══ Material

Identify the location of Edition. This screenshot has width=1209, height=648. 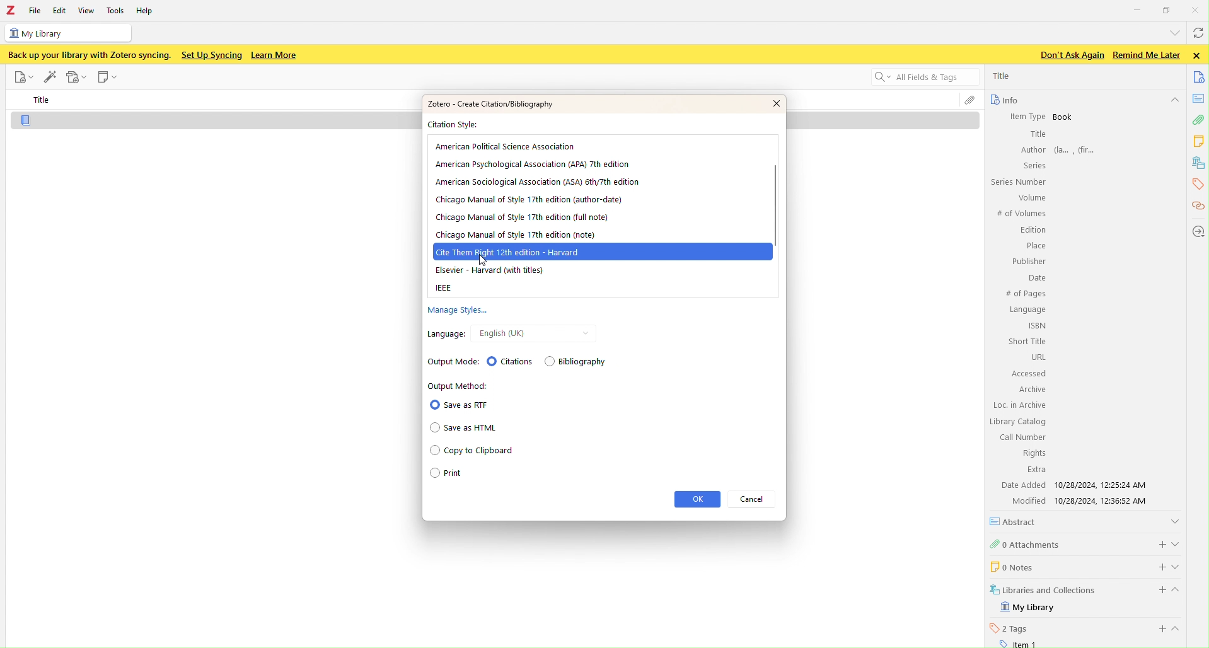
(1033, 231).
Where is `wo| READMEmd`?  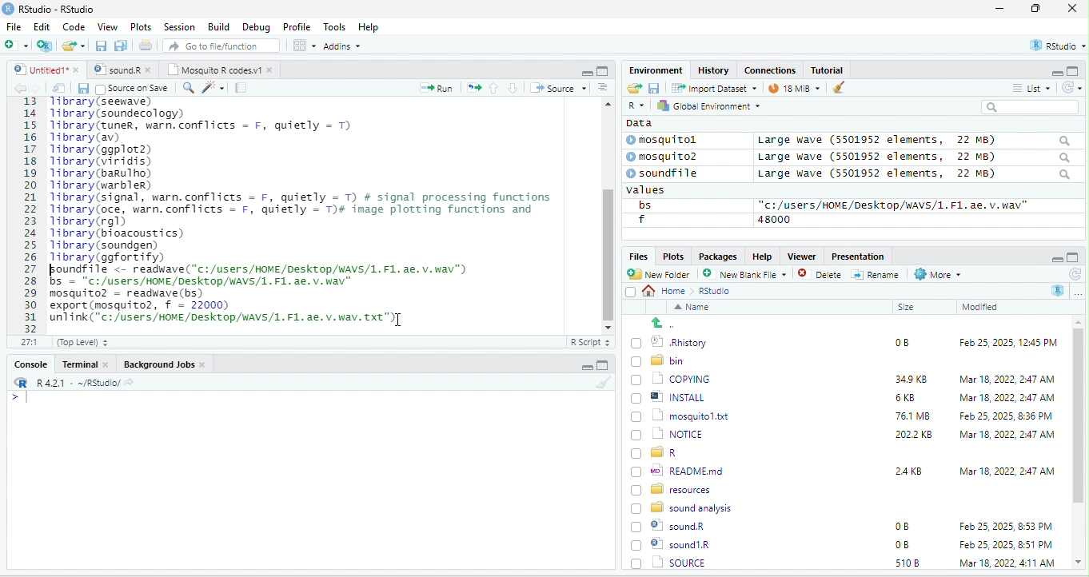
wo| READMEmd is located at coordinates (681, 470).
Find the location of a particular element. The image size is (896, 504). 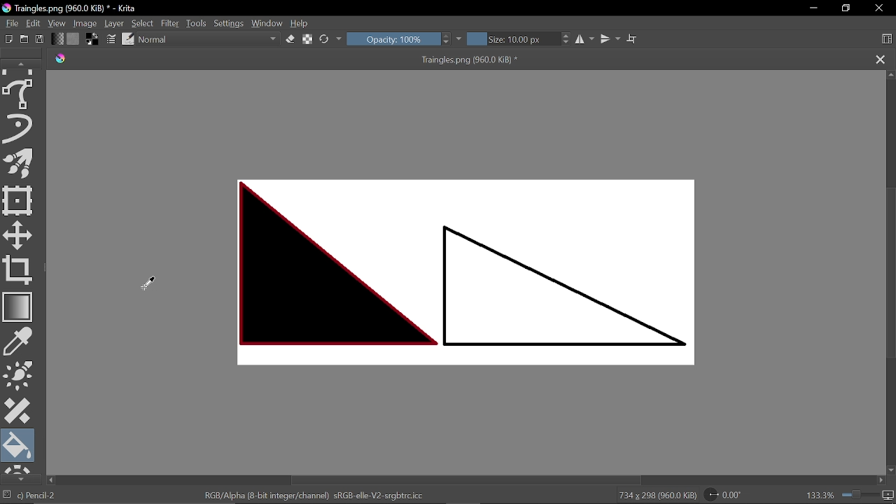

Crop is located at coordinates (18, 270).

════

#### What is being asked
Reproduce all of the records above, substituting "position" for every occurrence of "location" and leaving everything else unchanged. Omit the pictures from your answer.

#### Solved exercise
Identify the position of Edition. This screenshot has width=1209, height=648. 
(1033, 231).
Where is `wo| READMEmd`?  
wo| READMEmd is located at coordinates (681, 470).
Find the position of a particular element. The image size is (896, 504). 

Crop is located at coordinates (18, 270).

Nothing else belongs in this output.